Update the rows from the line with "Task: Click the PM PT cutoff time text" up to and including the line with "Action: 56,561", changing "cutoff" to "deadline" and leaving everything else as it is.

begin

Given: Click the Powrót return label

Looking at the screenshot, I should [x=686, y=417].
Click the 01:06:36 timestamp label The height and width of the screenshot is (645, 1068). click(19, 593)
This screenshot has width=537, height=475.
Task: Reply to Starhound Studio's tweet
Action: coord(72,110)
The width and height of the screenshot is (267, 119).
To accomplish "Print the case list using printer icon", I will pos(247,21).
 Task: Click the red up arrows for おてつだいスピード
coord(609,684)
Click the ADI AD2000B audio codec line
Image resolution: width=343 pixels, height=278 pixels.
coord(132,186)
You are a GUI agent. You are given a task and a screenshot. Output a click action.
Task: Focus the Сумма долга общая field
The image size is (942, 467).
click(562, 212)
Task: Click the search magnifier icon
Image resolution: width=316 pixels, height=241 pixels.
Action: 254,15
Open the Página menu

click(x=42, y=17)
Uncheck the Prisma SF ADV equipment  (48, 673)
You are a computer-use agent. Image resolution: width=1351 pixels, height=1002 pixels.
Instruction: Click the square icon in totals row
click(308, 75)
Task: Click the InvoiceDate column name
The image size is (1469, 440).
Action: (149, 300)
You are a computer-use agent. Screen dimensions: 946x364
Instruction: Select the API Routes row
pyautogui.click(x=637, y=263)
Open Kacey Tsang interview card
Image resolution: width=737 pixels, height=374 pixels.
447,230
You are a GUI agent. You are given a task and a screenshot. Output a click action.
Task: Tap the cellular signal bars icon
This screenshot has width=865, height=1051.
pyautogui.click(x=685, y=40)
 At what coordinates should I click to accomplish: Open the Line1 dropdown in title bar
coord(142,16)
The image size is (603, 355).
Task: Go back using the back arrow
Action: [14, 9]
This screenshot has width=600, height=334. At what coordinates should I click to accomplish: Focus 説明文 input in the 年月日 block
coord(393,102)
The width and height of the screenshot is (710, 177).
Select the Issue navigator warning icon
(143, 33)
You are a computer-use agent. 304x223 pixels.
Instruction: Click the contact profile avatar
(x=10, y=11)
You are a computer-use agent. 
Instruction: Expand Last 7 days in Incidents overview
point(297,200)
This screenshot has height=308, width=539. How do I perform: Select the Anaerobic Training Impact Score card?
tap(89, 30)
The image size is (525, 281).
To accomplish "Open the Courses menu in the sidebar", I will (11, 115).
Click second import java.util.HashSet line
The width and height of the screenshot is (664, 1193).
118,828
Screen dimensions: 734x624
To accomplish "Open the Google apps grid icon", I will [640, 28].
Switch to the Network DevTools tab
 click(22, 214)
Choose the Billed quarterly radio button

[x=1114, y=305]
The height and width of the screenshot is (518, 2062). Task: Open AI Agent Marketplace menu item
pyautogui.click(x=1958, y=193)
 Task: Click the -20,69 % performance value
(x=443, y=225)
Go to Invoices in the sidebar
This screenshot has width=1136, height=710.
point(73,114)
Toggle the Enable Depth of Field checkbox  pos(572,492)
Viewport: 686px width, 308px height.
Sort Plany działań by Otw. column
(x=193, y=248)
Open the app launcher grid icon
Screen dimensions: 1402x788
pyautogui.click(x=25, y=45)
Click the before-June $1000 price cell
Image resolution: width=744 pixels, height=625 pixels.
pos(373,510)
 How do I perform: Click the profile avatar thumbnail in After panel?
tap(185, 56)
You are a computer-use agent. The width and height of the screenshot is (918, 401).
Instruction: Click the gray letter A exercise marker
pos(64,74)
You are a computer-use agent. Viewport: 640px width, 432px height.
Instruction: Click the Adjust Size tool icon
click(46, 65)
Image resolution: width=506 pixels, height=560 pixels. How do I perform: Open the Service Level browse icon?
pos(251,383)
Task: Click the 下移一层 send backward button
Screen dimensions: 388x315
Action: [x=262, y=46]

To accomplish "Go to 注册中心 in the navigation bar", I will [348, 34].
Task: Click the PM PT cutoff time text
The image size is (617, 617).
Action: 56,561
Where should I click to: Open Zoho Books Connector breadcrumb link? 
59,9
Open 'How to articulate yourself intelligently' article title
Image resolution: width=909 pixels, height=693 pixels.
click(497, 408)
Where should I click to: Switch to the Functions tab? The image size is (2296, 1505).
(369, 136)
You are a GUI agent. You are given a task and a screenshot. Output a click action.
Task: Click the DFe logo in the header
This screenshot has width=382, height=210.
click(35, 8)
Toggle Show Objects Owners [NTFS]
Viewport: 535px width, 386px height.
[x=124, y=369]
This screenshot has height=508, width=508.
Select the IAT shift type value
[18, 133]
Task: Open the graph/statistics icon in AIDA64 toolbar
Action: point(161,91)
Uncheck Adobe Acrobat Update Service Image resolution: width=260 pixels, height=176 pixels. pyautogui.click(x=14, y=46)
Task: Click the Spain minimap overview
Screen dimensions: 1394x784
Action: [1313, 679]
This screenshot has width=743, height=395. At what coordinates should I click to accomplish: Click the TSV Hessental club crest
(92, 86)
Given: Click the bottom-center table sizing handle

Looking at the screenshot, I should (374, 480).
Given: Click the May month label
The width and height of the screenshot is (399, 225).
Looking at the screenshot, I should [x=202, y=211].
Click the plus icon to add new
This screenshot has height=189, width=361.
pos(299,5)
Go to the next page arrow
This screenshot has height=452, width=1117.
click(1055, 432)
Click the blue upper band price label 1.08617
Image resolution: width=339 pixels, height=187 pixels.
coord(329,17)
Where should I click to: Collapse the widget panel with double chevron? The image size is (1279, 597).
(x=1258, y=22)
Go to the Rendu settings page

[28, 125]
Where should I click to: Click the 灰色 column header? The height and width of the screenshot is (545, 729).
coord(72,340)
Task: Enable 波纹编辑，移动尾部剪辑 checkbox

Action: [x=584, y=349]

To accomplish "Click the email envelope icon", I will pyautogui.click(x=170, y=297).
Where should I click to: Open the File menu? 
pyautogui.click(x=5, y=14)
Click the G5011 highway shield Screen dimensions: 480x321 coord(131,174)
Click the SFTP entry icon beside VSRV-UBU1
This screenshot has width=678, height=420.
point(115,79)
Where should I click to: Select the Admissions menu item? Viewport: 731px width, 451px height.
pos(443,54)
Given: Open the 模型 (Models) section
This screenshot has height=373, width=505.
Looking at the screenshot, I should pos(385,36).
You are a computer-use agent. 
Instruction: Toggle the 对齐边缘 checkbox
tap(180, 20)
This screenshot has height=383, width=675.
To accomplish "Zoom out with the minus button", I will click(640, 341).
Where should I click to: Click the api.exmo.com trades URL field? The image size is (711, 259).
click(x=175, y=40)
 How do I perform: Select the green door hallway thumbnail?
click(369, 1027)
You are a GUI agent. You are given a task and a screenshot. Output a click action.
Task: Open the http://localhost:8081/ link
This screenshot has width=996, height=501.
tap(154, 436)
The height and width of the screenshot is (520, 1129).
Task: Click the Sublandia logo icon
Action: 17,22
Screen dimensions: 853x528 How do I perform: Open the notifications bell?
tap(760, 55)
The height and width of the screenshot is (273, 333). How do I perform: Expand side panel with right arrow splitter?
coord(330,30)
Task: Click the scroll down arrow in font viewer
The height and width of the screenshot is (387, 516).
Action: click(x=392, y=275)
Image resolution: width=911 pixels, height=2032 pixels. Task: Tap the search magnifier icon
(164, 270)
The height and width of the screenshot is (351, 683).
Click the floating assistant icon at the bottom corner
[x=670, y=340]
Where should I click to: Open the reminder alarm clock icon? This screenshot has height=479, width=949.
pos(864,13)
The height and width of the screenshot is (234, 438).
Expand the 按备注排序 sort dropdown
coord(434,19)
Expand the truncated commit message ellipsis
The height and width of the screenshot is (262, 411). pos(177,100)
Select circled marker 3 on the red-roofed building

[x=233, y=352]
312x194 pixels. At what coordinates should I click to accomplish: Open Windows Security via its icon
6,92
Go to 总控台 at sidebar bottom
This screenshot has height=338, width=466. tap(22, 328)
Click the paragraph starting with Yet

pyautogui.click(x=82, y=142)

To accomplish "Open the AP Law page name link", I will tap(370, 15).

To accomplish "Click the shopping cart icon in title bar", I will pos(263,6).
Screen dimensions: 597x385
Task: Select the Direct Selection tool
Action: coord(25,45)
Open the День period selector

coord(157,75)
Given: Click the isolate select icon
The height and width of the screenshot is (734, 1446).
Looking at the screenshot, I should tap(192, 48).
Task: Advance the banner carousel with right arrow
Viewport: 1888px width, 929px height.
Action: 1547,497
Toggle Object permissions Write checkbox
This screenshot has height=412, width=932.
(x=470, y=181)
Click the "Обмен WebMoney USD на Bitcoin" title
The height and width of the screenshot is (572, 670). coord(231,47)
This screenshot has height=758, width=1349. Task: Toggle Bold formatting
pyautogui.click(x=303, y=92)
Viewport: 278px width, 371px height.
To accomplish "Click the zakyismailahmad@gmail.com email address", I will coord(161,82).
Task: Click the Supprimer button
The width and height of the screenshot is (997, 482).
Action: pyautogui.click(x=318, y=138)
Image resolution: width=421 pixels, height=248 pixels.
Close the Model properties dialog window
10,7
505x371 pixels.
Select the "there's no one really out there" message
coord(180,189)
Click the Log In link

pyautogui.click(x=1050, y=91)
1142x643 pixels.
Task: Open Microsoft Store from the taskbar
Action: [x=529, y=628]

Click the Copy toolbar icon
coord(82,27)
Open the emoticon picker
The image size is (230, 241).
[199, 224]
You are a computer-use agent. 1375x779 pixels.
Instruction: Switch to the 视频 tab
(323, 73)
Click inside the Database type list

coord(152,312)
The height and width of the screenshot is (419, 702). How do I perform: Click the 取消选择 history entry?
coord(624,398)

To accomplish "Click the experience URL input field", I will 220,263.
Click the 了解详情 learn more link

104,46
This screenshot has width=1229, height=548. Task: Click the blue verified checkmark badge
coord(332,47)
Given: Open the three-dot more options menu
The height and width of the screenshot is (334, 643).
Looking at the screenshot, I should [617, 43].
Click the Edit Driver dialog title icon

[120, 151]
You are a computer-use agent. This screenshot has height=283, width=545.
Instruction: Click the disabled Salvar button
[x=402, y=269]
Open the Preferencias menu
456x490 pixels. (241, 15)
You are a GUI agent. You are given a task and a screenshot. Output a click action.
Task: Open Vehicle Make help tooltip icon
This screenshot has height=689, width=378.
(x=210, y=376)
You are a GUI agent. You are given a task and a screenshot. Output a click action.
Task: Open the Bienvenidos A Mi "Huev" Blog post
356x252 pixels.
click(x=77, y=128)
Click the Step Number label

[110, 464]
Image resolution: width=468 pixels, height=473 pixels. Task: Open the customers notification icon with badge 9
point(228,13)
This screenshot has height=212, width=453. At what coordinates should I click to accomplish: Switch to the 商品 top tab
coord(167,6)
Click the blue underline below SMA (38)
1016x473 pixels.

end

EXPECTED ANSWER:
Task: Click the PM PT deadline time text
The image size is (617, 617).
Action: 56,561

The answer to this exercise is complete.